=== WHAT IS REQUIRED ===
Across the records that follow, determine how many lines contain "will" and give only the resulting number.

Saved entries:
::::::::
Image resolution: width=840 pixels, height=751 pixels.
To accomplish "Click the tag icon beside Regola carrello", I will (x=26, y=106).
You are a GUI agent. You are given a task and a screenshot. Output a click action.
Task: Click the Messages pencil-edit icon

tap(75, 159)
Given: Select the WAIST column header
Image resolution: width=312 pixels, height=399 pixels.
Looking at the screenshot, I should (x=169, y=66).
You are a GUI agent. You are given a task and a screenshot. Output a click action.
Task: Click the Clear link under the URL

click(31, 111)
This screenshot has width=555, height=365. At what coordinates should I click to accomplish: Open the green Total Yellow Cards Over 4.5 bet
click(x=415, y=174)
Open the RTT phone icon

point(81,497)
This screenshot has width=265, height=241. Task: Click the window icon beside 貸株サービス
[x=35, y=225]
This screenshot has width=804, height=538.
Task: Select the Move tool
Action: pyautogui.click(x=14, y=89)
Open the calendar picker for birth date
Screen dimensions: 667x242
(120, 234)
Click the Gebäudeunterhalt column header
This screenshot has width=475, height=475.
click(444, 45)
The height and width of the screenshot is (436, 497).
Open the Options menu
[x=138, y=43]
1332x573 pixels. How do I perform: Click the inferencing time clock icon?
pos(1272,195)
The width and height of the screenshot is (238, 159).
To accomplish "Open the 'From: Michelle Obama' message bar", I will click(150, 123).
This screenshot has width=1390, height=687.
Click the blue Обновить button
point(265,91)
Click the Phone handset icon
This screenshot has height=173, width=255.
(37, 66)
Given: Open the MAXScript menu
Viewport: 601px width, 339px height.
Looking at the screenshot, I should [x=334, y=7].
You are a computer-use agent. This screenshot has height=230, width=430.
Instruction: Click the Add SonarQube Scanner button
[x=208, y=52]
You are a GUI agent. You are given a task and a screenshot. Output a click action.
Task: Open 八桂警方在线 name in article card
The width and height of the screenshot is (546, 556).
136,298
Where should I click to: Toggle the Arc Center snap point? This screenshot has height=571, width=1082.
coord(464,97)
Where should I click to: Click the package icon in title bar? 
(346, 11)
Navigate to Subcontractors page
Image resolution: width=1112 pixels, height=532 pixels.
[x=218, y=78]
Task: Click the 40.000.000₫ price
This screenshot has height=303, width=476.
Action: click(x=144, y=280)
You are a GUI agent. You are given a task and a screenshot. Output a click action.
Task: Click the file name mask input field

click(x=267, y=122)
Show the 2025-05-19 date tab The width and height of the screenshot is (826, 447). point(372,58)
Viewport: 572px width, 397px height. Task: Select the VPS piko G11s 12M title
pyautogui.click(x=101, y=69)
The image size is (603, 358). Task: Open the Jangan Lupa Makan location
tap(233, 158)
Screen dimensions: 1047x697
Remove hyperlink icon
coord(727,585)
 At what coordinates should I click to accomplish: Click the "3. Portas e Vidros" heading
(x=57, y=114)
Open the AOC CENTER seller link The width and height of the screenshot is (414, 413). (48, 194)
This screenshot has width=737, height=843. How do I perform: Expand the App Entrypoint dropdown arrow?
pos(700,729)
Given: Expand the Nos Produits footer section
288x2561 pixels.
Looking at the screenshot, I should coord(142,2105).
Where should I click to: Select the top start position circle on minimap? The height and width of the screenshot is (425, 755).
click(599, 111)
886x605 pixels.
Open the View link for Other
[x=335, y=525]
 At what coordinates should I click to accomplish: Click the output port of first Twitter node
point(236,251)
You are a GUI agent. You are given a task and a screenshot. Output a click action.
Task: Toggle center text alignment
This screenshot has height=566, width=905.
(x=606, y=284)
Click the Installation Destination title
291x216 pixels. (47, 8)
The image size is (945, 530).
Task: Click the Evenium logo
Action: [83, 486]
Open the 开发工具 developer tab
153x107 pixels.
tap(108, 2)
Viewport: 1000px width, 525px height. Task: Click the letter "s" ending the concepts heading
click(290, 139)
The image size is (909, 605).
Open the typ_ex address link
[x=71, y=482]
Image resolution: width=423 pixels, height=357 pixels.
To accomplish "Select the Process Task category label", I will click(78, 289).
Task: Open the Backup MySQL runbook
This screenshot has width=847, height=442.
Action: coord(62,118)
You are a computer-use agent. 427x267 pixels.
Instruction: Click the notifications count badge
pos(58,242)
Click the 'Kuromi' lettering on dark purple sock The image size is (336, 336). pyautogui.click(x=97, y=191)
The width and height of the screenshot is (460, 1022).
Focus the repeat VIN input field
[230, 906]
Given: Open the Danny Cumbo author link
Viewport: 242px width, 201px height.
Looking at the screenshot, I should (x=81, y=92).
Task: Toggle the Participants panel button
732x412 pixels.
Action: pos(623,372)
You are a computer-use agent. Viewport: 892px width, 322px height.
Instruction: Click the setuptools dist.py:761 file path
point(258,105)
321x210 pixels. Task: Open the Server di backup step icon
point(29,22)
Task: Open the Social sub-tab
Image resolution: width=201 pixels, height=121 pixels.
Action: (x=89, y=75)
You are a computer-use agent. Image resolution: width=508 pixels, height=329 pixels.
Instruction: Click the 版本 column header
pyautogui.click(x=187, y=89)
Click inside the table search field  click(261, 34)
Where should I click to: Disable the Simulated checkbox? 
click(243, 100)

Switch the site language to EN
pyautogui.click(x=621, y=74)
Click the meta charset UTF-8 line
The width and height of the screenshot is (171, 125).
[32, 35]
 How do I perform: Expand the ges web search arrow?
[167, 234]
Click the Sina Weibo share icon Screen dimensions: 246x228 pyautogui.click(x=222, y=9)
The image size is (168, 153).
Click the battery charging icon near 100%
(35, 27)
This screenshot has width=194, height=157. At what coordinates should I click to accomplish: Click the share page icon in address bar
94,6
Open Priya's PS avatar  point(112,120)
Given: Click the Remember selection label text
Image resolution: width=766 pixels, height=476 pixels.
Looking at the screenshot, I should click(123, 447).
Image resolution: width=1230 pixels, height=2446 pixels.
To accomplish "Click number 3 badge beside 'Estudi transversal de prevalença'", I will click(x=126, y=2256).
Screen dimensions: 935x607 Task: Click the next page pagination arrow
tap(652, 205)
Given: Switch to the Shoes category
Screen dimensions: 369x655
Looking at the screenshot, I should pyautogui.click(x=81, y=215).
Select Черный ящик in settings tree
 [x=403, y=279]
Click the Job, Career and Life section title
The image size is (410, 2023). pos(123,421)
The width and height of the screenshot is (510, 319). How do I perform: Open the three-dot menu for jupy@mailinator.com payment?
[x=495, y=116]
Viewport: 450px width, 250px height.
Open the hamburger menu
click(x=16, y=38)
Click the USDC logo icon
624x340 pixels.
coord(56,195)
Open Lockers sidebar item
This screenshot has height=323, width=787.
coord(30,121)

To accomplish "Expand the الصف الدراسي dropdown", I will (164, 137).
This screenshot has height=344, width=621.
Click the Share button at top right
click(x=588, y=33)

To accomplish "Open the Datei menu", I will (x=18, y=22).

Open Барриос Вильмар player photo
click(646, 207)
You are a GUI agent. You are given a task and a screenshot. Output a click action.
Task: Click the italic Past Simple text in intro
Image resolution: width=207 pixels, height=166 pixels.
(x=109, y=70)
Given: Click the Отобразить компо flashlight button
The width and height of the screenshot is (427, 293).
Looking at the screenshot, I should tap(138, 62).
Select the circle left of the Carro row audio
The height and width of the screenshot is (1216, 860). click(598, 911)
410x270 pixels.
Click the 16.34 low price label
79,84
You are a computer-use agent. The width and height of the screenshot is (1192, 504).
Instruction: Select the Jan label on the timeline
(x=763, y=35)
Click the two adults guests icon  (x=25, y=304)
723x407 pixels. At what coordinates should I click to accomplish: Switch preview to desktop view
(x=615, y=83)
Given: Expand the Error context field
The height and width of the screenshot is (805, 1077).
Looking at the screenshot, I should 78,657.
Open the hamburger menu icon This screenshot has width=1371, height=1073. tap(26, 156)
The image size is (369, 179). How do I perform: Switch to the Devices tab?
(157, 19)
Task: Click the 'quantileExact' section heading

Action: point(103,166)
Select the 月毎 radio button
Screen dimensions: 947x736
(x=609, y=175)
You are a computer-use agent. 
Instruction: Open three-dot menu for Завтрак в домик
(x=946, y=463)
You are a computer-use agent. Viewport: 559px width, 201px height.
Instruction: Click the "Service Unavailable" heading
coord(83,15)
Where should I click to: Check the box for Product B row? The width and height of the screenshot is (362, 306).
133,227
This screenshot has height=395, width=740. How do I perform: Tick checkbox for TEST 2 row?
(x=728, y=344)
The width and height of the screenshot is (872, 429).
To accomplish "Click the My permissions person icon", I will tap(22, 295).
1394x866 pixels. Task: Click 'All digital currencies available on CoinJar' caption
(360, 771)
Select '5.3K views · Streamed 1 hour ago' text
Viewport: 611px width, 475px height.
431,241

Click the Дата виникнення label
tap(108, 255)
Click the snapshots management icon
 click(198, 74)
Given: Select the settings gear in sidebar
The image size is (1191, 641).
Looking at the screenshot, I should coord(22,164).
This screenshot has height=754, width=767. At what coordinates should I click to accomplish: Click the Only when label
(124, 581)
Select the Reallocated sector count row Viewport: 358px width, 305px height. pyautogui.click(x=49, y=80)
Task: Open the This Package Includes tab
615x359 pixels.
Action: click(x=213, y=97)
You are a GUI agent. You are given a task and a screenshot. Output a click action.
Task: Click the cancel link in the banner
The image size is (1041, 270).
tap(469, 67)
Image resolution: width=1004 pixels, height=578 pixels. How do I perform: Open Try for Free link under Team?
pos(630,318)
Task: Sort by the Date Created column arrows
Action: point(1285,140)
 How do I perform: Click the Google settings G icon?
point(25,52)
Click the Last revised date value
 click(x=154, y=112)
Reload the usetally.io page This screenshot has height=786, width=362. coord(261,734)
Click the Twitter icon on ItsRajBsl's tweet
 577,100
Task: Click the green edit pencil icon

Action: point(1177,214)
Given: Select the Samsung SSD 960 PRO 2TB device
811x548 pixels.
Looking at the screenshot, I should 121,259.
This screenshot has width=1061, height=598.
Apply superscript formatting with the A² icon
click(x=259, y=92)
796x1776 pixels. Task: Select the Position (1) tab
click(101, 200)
::::::::
=== RESULT OF THIS TASK ===
7